■ Goal: Copy the text of the records below word for word, omitting the pictures.

Element and text position data:

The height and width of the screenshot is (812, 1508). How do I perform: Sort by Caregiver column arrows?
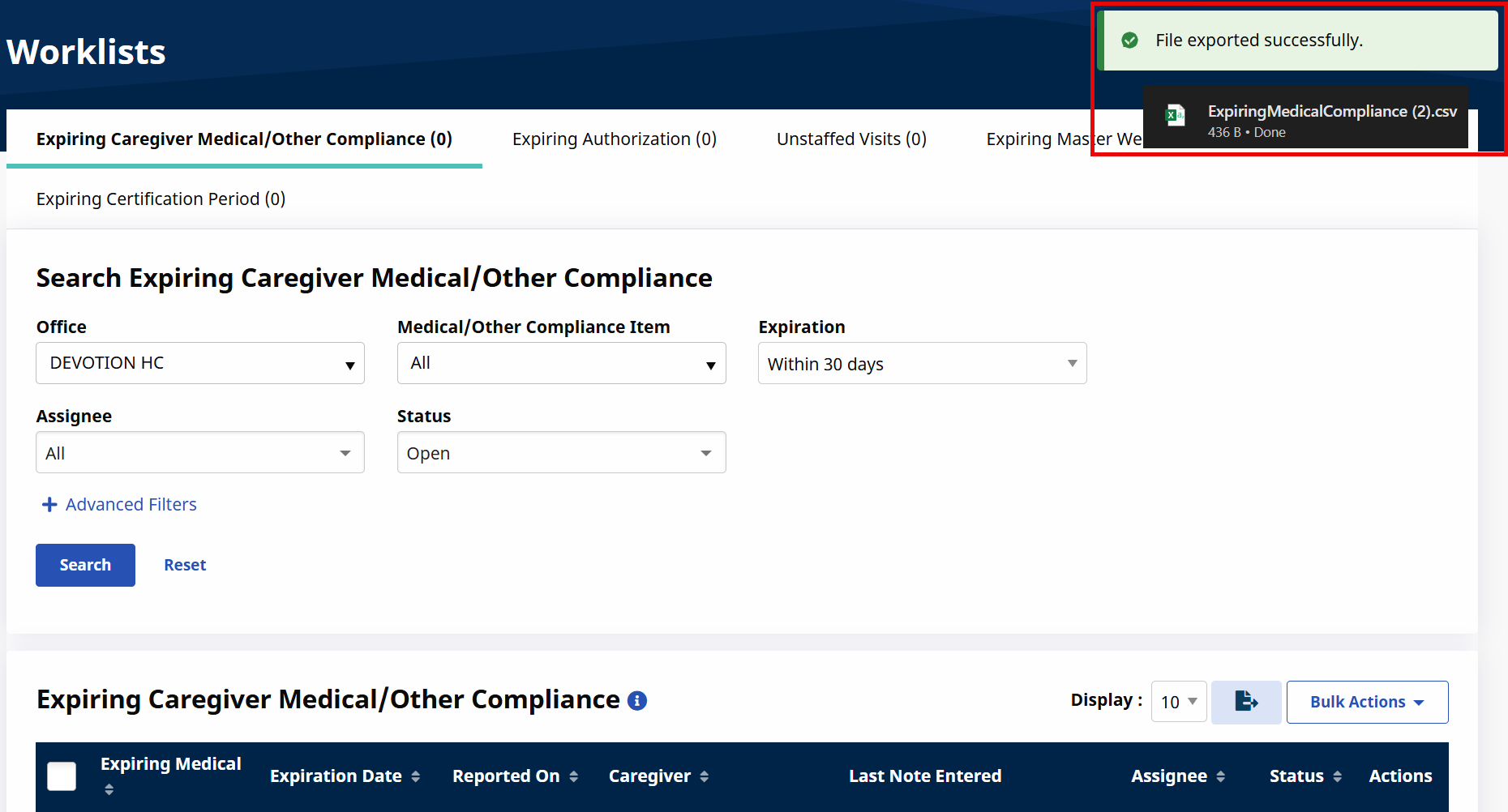coord(705,776)
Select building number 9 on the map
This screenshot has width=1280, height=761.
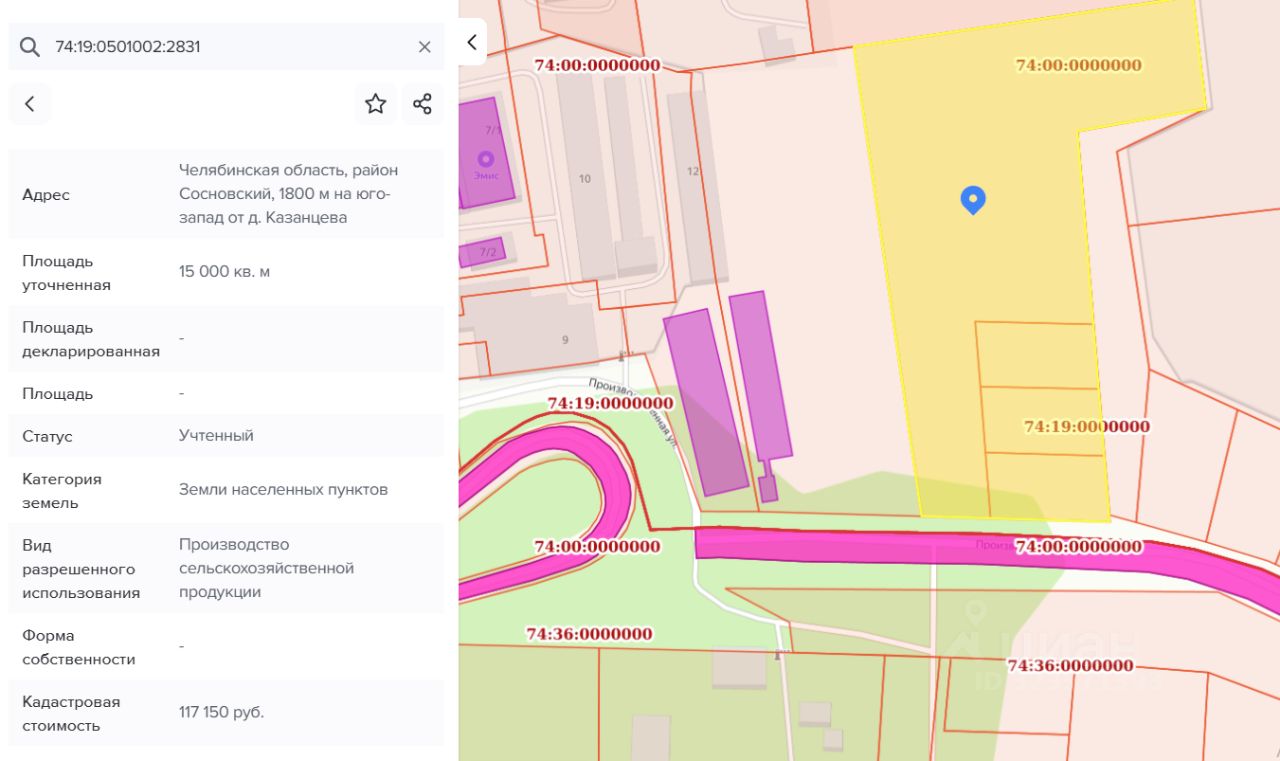pos(565,340)
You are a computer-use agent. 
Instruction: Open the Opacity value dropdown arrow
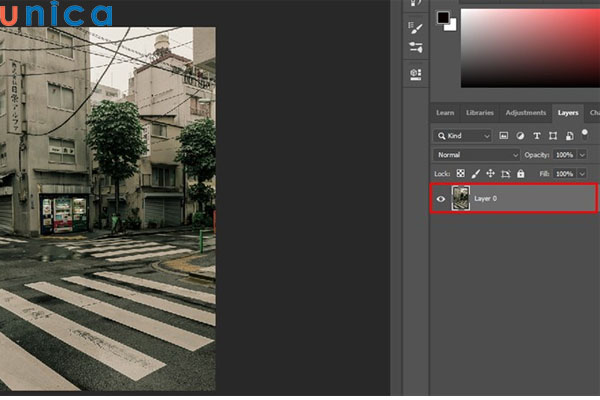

■ Exercise response:
The height and width of the screenshot is (812, 1508). How do I perform: Sort by Caregiver column arrows?
coord(705,776)
Select building number 9 on the map
This screenshot has width=1280, height=761.
pos(565,340)
You are a computer-use agent. 
Instruction: Open the Opacity value dropdown arrow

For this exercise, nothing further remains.